Start of Source data
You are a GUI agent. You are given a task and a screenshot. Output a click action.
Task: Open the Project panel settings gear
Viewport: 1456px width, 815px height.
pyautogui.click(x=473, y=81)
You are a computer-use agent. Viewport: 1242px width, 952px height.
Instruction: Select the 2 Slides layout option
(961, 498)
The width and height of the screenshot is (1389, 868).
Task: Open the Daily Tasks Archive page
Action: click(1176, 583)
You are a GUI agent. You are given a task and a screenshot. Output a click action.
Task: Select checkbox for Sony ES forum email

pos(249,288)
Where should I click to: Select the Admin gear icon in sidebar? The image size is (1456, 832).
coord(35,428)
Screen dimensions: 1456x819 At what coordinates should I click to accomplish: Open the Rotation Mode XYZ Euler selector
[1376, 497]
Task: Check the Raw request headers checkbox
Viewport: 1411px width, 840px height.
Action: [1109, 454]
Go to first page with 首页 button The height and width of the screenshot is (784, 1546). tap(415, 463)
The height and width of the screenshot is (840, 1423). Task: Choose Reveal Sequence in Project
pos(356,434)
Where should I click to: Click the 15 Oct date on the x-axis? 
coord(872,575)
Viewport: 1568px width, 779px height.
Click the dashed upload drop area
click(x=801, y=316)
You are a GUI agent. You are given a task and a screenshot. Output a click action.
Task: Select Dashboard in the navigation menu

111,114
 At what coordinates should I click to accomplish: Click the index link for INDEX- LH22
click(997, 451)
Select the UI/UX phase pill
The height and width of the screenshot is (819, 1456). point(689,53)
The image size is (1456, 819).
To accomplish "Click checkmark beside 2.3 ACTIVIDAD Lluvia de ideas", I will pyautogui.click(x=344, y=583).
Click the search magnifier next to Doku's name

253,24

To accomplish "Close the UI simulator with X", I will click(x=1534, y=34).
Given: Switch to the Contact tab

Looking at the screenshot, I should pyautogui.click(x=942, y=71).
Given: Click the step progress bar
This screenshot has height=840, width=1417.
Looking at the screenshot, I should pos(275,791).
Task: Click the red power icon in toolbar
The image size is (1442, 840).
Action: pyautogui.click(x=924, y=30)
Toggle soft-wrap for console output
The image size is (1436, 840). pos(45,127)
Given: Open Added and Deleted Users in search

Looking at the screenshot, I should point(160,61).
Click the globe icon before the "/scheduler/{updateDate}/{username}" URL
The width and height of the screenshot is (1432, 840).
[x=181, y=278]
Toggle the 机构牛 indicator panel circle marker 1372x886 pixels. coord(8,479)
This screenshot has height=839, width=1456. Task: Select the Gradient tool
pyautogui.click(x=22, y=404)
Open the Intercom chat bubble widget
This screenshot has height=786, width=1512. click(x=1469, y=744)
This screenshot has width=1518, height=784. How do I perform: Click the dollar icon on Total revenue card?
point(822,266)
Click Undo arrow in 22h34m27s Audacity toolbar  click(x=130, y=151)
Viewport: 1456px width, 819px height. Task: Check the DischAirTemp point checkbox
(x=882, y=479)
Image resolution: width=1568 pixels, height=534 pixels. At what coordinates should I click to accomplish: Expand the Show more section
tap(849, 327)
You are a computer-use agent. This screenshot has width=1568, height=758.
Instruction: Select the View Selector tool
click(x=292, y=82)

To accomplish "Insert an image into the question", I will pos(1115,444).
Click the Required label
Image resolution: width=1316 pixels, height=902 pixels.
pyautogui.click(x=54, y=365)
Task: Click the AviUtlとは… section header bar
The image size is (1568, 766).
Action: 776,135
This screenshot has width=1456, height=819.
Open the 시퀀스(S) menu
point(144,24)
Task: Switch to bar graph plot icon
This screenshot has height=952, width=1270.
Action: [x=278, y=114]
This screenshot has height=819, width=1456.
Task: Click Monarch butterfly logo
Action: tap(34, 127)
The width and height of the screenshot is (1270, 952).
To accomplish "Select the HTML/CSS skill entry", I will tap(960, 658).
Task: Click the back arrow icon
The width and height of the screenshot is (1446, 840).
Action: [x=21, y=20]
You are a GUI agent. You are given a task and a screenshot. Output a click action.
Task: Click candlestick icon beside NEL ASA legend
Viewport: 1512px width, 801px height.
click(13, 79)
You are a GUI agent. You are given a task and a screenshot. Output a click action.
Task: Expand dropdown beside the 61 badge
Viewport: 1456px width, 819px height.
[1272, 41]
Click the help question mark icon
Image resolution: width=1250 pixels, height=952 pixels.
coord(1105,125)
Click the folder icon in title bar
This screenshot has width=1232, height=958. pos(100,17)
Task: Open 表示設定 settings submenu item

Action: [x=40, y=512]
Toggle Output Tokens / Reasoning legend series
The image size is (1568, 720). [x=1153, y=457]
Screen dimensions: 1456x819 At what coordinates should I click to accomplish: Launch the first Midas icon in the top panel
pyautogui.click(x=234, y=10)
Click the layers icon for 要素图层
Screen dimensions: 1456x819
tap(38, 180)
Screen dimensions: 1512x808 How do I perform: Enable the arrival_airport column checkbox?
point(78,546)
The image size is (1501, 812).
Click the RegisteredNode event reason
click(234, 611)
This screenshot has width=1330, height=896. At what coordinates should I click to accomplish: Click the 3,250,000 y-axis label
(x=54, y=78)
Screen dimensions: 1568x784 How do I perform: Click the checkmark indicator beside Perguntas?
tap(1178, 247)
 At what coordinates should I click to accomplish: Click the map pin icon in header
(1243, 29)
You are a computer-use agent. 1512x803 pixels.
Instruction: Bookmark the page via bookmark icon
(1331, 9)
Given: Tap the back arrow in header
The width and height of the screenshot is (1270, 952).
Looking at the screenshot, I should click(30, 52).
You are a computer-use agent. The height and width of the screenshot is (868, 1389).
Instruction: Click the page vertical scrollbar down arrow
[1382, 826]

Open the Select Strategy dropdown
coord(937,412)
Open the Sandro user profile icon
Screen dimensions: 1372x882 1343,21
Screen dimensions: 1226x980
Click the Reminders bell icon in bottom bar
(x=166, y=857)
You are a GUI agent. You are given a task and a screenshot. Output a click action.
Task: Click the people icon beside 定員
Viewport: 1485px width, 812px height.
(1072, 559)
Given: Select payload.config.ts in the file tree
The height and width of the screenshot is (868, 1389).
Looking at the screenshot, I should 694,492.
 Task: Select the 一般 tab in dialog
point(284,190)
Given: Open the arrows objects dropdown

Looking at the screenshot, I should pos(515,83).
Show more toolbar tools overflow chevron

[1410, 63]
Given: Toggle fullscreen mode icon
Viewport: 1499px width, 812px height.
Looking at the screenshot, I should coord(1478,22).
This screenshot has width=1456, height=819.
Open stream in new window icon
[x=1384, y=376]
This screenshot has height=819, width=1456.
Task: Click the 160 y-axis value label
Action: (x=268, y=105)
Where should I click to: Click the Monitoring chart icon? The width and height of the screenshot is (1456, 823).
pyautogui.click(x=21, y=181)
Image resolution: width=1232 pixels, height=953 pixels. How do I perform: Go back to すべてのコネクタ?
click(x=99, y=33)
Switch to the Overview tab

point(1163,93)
End of Source data
If a line in the records above has the word "will", copy it.

> [Output of the task]:
To accomplish "Click checkmark beside 2.3 ACTIVIDAD Lluvia de ideas", I will pyautogui.click(x=344, y=583).
To accomplish "Close the UI simulator with X", I will click(x=1534, y=34).
To accomplish "Insert an image into the question", I will pos(1115,444).
To accomplish "Select the HTML/CSS skill entry", I will tap(960, 658).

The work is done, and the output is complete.